JOBS:
**A.** Using the steamboat lien passage, decide whether each statement agrees with it: (i) The libellant claims the steamboat was a domestic vessel. (ii) A vessel must be registered at the place where it is owned. (iii) The steamboat remained in its owner's possession in New Jersey until June 20, 1851. Answer yes or no for each and quote the deciding words.
**B.** In the steamboat lien passage, which earlier case decided the same point and was affirmed on appeal by the circuit court?

QUOTED PASSAGE:
>>>>>
The claimant regards the proceeding as one under the Men law of New York, and, accordingly, makes the defence by his answer that the steamboat was a domestic vessel, and that the lien, if one ever existed, had been discharged by the boat having repeatedly left this port for others, and also gone out of the state before suit brought. The libellant alleges that she was a foreign vessel, and subject to his demand by the general maritime law. An intermediate point also arises in the case as to the liability of the vessel in this court, in rem, for labor and supplies furnished her in New Jersey.

A vessel is personal property, and governed by the laws regulating personal property in respect to mere questions of ownership and incumbrances, and, consequently, as a general principle, it follows, in locality, the residence of the owner. It becomes part of the wealth of the state of which he is a member, and goes, on his decease, wherever it may at the moment be situated, according to the appointment of his domiciliary law. The register and enrollment acts of the United States no further touch the question of ownership of vessels than regards the national character of the owners. Abb. Shipp. 39, 115; 3 Kent, Comm. 133. It is nowhere required that a vessel shall be registered at the place she is owned, nor does the registry express or import more than that the owner is a citizen of the United States. When Clement M. Hancox removed his domicile to New Jersey, the vessel then belonged to him, became a part of his estate there, and, in relation to the domestic laws of New York, a vessel foreign to this state. Not only was that so by legal intendment in this case, but the steamboat was actually with him in his possession, within the state of New Jersey until June 20, 1851. Her coming into this port afterwards to transact business, or as her place of entry and departure on trading voyages, did not change the ownership and constitute her a New York vessel. Up to June 20, 1851, the labor put upon the vessel and the supplies sent her were all furnished in New Jersey, on board her, at her home dock. It is not proved that the laws of New Jersey provided a lien in favor of the libellant for those charges, and none is raised by the general maritime law. The credit will be presumed to have been given the owner personally. This point has heretofore been considered and decided in this court, and ruled the same way, and that decision, on appeal, was affirmed by the circuit court. The Teller [Case No. 13,822].
<<<<<
PROVIDED MATERIAL:
>>>>>
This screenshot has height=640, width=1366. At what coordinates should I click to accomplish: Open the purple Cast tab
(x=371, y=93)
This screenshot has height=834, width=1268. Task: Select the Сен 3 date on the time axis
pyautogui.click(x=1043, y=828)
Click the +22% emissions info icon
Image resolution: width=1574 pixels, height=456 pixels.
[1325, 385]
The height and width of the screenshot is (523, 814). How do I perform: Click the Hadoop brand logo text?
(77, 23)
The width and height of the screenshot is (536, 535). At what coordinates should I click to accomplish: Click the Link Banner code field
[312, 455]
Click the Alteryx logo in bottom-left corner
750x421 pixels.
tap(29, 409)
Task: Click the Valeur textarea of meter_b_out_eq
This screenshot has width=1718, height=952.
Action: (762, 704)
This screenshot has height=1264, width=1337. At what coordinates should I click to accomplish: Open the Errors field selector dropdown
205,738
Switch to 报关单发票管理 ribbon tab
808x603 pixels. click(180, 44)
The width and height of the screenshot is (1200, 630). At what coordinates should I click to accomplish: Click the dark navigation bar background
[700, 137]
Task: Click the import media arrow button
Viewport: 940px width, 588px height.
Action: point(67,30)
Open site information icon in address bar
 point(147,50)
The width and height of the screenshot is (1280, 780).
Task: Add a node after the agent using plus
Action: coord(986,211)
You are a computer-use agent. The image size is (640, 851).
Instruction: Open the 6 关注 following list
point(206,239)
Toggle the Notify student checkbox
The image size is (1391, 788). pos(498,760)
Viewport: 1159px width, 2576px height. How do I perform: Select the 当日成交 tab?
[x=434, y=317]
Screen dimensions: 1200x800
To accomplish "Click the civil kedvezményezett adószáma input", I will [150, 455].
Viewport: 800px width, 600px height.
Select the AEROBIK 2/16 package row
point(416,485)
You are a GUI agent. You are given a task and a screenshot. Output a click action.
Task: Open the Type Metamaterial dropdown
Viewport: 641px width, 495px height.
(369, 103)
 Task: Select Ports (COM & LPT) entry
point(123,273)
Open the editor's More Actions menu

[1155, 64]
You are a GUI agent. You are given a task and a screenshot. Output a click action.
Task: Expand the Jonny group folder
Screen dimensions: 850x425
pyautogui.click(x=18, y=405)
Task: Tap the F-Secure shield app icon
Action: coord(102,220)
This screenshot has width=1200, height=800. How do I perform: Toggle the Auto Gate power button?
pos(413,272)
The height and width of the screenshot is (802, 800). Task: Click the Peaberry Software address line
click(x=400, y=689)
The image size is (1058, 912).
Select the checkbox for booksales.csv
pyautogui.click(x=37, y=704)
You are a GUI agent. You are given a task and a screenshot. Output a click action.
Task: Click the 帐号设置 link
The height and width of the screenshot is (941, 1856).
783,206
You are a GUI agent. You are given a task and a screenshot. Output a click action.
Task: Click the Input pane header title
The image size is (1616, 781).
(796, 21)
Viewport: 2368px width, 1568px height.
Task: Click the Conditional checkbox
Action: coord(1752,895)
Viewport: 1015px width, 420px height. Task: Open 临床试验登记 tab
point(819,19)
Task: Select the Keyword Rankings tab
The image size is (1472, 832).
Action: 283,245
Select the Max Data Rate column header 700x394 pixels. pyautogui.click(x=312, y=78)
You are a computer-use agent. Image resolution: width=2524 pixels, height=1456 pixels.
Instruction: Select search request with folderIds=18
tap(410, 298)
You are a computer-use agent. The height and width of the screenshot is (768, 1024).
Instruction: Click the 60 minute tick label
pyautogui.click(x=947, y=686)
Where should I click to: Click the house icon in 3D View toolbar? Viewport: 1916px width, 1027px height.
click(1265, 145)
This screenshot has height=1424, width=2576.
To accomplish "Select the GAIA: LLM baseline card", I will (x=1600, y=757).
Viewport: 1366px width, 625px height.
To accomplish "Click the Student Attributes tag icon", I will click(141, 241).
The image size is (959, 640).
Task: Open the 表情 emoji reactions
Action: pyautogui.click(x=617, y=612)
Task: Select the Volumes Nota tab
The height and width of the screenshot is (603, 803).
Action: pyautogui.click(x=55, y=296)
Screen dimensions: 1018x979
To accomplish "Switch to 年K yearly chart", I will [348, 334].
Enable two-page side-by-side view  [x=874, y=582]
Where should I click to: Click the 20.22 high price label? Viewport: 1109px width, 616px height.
<<<<<
SOLUTIONS TO THE EXERCISE:
**A.**
(i) No: "The libellant alleges that she was a foreign vessel"
(ii) No: "It is nowhere required that a vessel shall be registered at the place she is owned"
(iii) Yes: "the steamboat was actually with him in his possession, within the state of New Jersey until June 20, 1851"

**B.** The Teller [Case No. 13,822]